**Text passage:**
# How do you stay motivated/happy with this problem



## dani14 (Sep 4, 2012)

Hello I've had this problem for four years and sometimes I just find it really hard to want to actually do things with my life because of this problem.It's got to the point where i graduated early from high school because i could not take dealing with this problem and high school.Now i'm in college & its hard to stay motivated & keep going because of this problem.I know school is important but its hard when it feels like my number one priority is getting rid of this problem & feeling normal again.Plus just dealing with ppl and how they react to this problem just makes it even harder to stay focused on school and not worry about this problem.


----------



## DevilOnMyBack (Aug 30, 2012)

biggest motivation for me when I was dealing with this problem for 4 years (im a senior in highschool now) was wanting to be successful when i am a full time adult. I want a family and a good paying job, I want kids too. Thats my motivation.

All i can really say is find something to look forward to. I went through depression, anxiety and all that bs, but I want a good future so bad I did everything I could to keep pushing forward and find an answer. Now Im cured.

So yeah, find something to look forward to, and you have to have a burning desire to achieve it, or else you never will.


----------



## thickthighs1 (Apr 12, 2013)

I agree with devil,you have to think about when you'll be cured and can have a fulfilling life..it will take time,but you can get the mastery of it
I just tell myself that I am better than I was last year and getting better everyday.Now that you are trying to find a cure not just sitting around and doing nothing you will feel better....someone here will say something that will work for you..keep trying a bunch of things something will work out for you
It wont take a week because it didn't take a week to happen,but over the months you will see improvement and have a better out look on life.
Hang in there we are all in the same boat


----------



## dani14 (Sep 4, 2012)

Thank you


----------



## Maria Slan (Jul 16, 2013)

I kinda despair now , can we cry together ?

**Problems and tasks:**
(a) In the forum thread on staying motivated, how long had dani14 been dealing with the problem?
(b) Return the stretch of the forum thread on staying motivated from "I agree with" through "look on life.".
(c) Carry the forum thread on staying motivated forward from the point where it stops.

**Provided records:**
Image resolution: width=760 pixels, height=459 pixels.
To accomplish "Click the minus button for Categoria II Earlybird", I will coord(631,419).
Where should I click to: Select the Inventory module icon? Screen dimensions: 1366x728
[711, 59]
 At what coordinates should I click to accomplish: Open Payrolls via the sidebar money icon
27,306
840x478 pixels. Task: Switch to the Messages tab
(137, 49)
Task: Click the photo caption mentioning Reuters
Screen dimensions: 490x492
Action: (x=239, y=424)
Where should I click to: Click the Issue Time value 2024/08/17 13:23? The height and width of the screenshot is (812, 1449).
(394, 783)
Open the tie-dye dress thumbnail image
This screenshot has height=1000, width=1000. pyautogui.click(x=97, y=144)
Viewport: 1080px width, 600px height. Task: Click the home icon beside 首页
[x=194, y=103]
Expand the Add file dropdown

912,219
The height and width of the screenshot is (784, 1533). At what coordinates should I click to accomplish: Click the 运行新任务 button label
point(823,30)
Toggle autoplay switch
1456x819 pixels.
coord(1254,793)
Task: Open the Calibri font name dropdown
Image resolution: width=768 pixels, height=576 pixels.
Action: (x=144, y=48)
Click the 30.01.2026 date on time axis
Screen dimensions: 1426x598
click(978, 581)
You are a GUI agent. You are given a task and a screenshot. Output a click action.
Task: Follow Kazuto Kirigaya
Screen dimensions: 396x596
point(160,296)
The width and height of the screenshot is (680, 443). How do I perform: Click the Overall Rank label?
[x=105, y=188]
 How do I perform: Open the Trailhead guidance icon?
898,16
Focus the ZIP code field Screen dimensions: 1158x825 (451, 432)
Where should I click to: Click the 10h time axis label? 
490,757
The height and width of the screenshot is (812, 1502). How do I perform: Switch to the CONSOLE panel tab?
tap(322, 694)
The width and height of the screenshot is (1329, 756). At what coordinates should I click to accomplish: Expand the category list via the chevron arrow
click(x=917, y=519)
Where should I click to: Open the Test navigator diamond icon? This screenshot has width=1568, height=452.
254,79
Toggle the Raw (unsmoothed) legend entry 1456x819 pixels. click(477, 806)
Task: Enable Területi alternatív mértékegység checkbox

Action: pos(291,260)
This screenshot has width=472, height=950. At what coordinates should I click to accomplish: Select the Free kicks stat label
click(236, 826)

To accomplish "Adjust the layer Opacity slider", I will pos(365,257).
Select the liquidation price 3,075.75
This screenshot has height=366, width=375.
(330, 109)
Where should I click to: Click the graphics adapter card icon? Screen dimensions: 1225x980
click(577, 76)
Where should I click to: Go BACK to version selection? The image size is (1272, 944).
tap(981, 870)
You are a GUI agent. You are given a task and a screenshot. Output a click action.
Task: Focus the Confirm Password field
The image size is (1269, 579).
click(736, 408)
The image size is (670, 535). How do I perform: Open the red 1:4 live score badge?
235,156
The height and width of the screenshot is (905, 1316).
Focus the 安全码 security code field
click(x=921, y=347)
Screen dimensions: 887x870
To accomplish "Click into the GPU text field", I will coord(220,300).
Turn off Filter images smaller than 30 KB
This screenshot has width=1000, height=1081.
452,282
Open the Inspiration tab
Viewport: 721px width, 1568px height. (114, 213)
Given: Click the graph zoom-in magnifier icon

**Results for each task:**
(a) Four years.

(b)
I agree with devil,you have to think about when you'll be cured and can have a fulfilling life..it will take time,but you can get the mastery of it
I just tell myself that I am better than I was last year and getting better everyday.Now that you are trying to find a cure not just sitting around and doing nothing you will feel better....someone here will say something that will work for you..keep trying a bunch of things something will work out for you
It wont take a week because it didn't take a week to happen,but over the months you will see improvement and have a better out look on life.

(c)
----------



## Tieuvodanh (Jan 19, 2009)

Go to the countryside and be a farmer. Live peacefully over there with cows, sheep, goats... which love LG smell .


----------



## Maria Slan (Jul 16, 2013)

Tieuvodanh said:


> Go to the countryside and be a farmer. Live peacefully over there with cows, sheep, goats... which love LG smell .


are u from vn :x


----------



## Mikeydidit (Jan 2, 2012)

The smell starts off terrible and you know it's you. You have absolutely no control over it, yet you still find it in yourself to move forward. You start to seclude yourself from social activities and everything around you but yet again you keep on. Even after losing the majority of your friends because you've thought that people wouldn't accept you, you still try to move forward. After a while you become numb to the pain of being alone. That's where I am now and I can honestly say that I am much happier now than I was 2 years ago.


----------



## keep_on_fighting (Dec 14, 2012)

I got a dog. Seriously. I got to a low point from being in a relationship with my dream job, to losing it all. My friend whom I reach out to told me to do what I only casually had mentioned in the past, and that was to get a dog. Life's been better with him than without. His gas is far smellier and I can finally feel better about myself.


----------



## ThreeYearsAndCounting (Dec 14, 2010)

Mikeydidit said:


> The smell starts off terrible and you know it's you. You have absolutely no control over it, yet you still find it in yourself to move forward. You start to seclude yourself from social activities and everything around you but yet again you keep on. Even after losing the majority of your friends because you've thought that people wouldn't accept you, you still try to move forward. After a while you become numb to the pain of being alone. That's where I am now and I can honestly say that I am much happier now than I was 2 years ago.


Sucks to hear, but realize that so many people in this world are dependent on others and don't have the mental strength and determination to be self-sufficient. I have no doubt that a majority of us are mentally STRONGER (despite what it may seem) because if you removed this affliction from us, could ANYTHING IN THIS ENTIRE WORLD affect us worse? And yet, look at us, still functioning pretty damn well (although not as well as most people).


----------



## ThreeYearsAndCounting (Dec 14, 2010)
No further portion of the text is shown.